**Provided passage**:
◇ ◇ ◇

Apple Sues Nokia over Mobile Technology

Apple announced that it is countersuing Nokia, claiming it is infringing 13 Apple patents.

“Other companies must compete with us by inventing their own technologies, not just by stealing ours,” said Bruce Sewell, Apple’s General Counsel and senior vice president in a terse press release.

In the suit filed in federal court in Wilmington, Delaware, Apple claimed Nokia is wrongfully using 13 of its patents. The claim seeks an order barring Nokia from infringing and for unspecified damages.

“Other companies must compete with us by inventing their own technologies, not just by stealing ours,” Bruce Sewell, Cupertino, California-based Apple’s general counsel, said in a statement.

Nokia, the world’s largest phone maker, sued Apple in October claiming infringement of 10 patents and seeking back royalties on the 33.7 million iPhones sold since the device’s introduction in 2007. Espoo, Finland-based Nokia had said that all Apple iPhone models use Nokia’s technology for wireless data, speech coding, security and encryption.

Nokia spokesman Mark Durrant said the counterclaim doesn’t change the “fundamentals” of the original patent infringement suit.

“We will need time to study it before we make any direct comment,” Durrant said in a telephone interview. “But it changes nothing in the fundamentals of the original filing made by Nokia in Delaware.”

Nokia is seeking royalties for the patents that have been infringed with the Apple iPhone, Apple iPhone 3G and Apple iPhone 3GS.

Apple’s actions have allowed it to charge less for its products, because it hasn’t had to recover development costs, Nokia said in its complaint. Nokia said it spent about €40 billion ($60.1 billion) during the past two decades in research and development.

◇ ◇ ◇

**Excerpted data**:

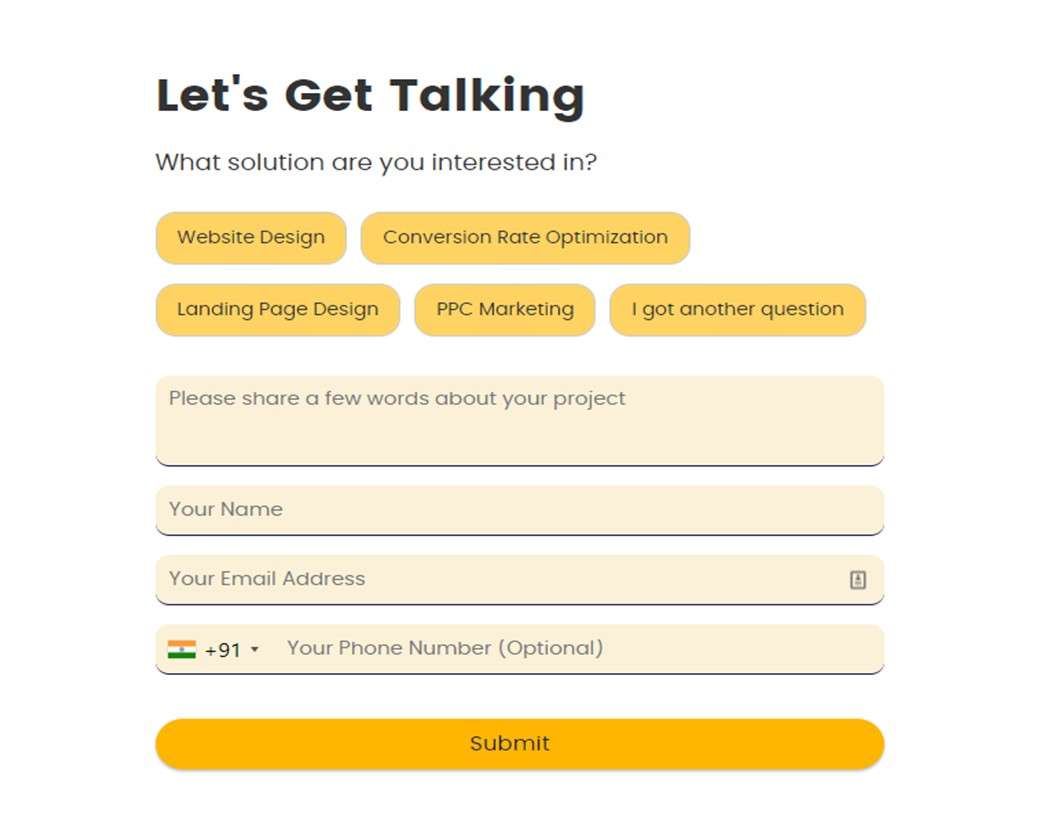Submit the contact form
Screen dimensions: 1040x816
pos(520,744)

◇ ◇ ◇

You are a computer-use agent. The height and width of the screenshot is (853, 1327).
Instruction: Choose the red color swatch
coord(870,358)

◇ ◇ ◇

**What to produce**: Write out word for word the part of the Apple–Nokia patent article above that begins with the words "Nokia, the world’s" and ends with the words "Apple iPhone 3GS.".

**The answer**:
Nokia, the world’s largest phone maker, sued Apple in October claiming infringement of 10 patents and seeking back royalties on the 33.7 million iPhones sold since the device’s introduction in 2007. Espoo, Finland-based Nokia had said that all Apple iPhone models use Nokia’s technology for wireless data, speech coding, security and encryption.

Nokia spokesman Mark Durrant said the counterclaim doesn’t change the “fundamentals” of the original patent infringement suit.

“We will need time to study it before we make any direct comment,” Durrant said in a telephone interview. “But it changes nothing in the fundamentals of the original filing made by Nokia in Delaware.”

Nokia is seeking royalties for the patents that have been infringed with the Apple iPhone, Apple iPhone 3G and Apple iPhone 3GS.